Write out every line exactly, from the start of the records below to the line with "Probabilités. (14) (80, 475)", and stop there. Don't write out the pictures.
+-------+
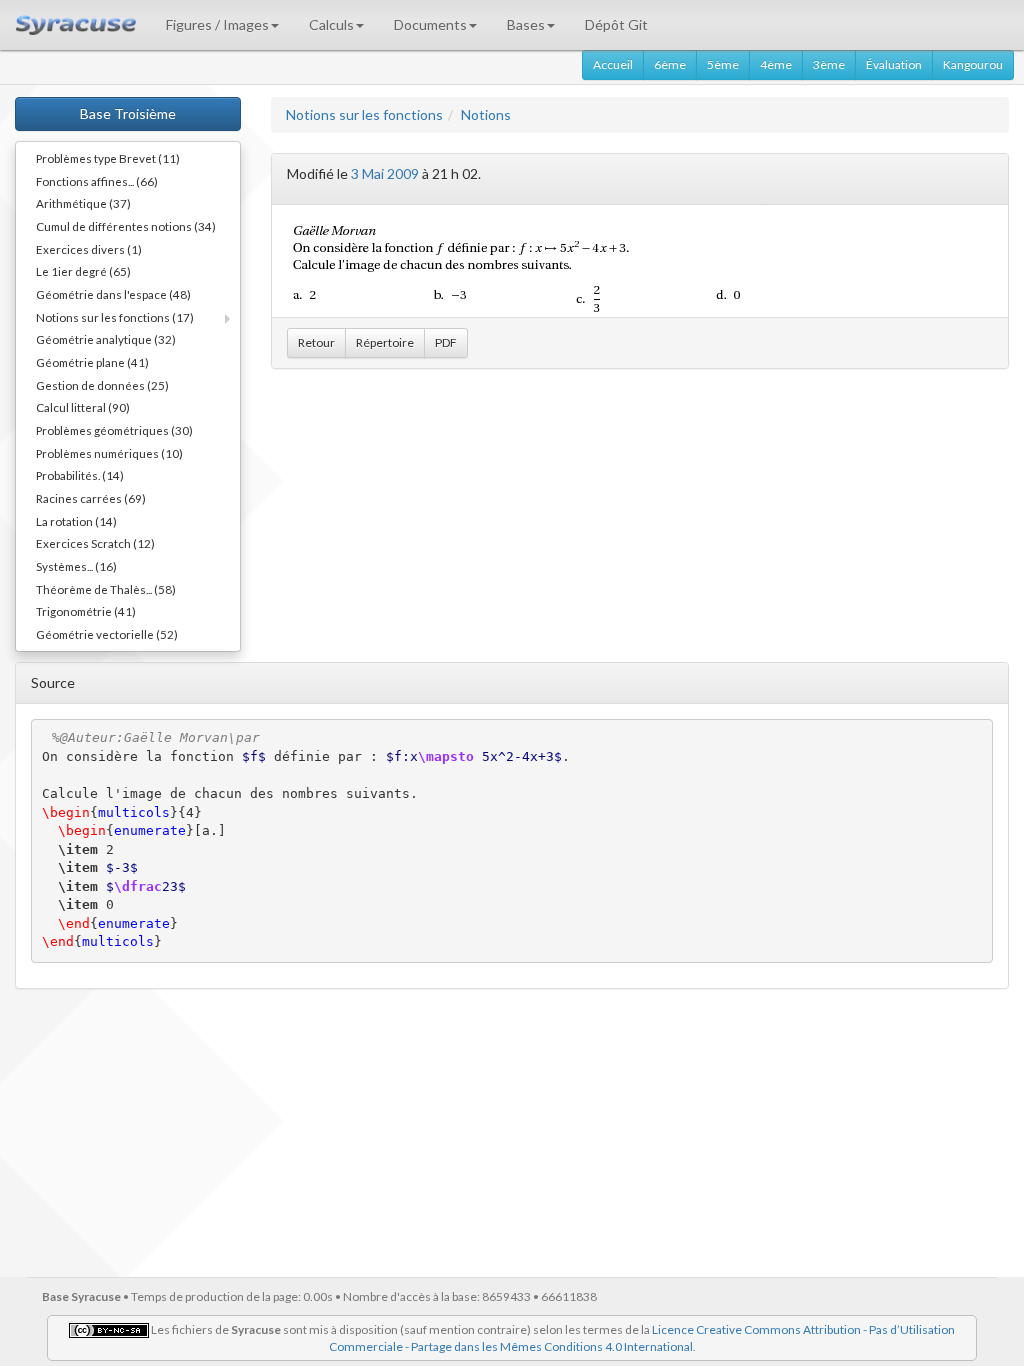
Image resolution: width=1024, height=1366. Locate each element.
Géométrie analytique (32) (106, 339)
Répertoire (385, 342)
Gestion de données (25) (102, 385)
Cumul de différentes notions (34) (126, 226)
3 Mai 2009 (385, 173)
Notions (486, 114)
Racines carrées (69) (91, 498)
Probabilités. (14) (80, 475)
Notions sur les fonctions (364, 114)
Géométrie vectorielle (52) (107, 634)
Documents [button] (430, 24)
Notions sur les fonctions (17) (115, 317)
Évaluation (894, 64)
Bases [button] (526, 24)
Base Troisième (128, 113)
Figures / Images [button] (217, 24)
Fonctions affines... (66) (97, 181)
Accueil (613, 64)
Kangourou (973, 64)
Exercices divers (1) (89, 249)
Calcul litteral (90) (83, 407)
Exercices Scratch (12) (95, 543)
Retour (316, 342)
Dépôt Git (616, 24)
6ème (670, 64)
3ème (829, 64)
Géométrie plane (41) (92, 362)
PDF (446, 342)
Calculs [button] (331, 24)
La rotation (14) (76, 521)
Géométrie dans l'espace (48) (113, 294)
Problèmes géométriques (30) (114, 430)
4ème (776, 64)
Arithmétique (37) (83, 203)
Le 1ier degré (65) (83, 271)
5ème (723, 64)
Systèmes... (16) (76, 566)
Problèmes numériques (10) (109, 453)
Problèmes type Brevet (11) (108, 158)
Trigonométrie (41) (86, 611)
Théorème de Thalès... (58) (106, 589)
+-------+
REPLY TO THE TASK:
Image resolution: width=1024, height=1366. Locate each element.
Géométrie analytique (32) (106, 339)
Répertoire (385, 342)
Gestion de données (25) (102, 385)
Cumul de différentes notions (34) (126, 226)
3 Mai 2009 (385, 173)
Notions (486, 114)
Racines carrées (69) (91, 498)
Probabilités. (14) (80, 475)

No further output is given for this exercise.